__Task prompt__
Nothing but the lines from the one containing "Facebook (46, 696)" to the end of the data should be copied, exactly, and the pictures stay out.

__Saved entries__
◇ ◇ ◇

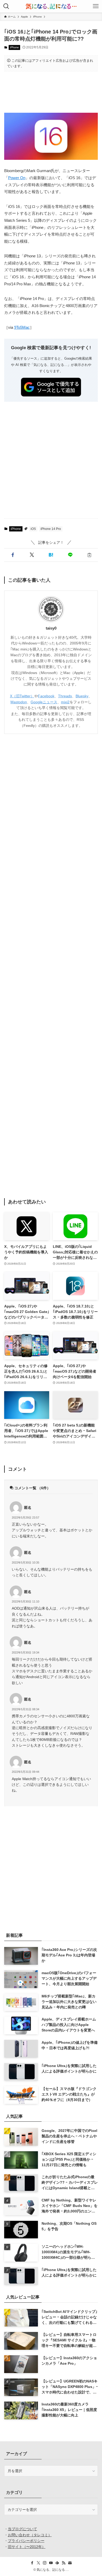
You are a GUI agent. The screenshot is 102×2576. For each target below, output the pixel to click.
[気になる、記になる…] (51, 6)
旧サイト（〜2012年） (27, 2547)
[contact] (69, 2563)
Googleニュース (44, 702)
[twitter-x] (38, 2563)
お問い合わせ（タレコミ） (30, 2535)
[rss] (63, 2563)
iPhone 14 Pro (51, 529)
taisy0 (51, 628)
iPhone (14, 47)
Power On (16, 178)
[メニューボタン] (95, 6)
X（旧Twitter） (22, 696)
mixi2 (65, 702)
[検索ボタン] (6, 6)
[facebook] (32, 2563)
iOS (33, 529)
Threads (65, 696)
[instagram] (44, 2563)
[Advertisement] (51, 92)
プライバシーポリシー (26, 2541)
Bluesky (82, 696)
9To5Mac (22, 327)
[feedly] (57, 2563)
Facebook (46, 696)
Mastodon (18, 702)
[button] (12, 555)
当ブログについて (22, 2529)
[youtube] (51, 2563)
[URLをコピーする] (89, 555)
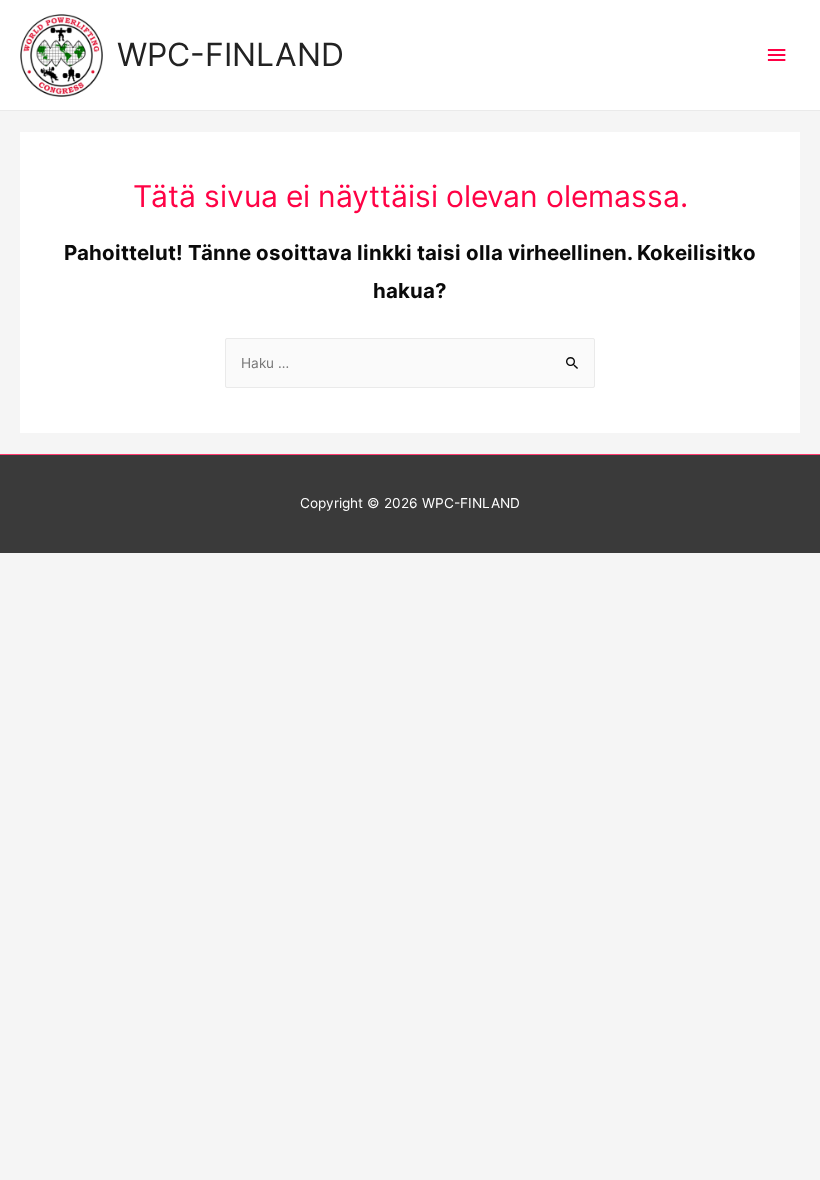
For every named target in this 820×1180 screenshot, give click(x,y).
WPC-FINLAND (230, 54)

◇ ◇ ◇

__Written response__
Facebook (46, 696)
Mastodon (18, 702)
[button] (12, 555)
当ブログについて (22, 2529)
[youtube] (51, 2563)
[URLをコピーする] (89, 555)
For every named target in this 820×1180 screenshot, give click(x,y).
WPC-FINLAND (230, 54)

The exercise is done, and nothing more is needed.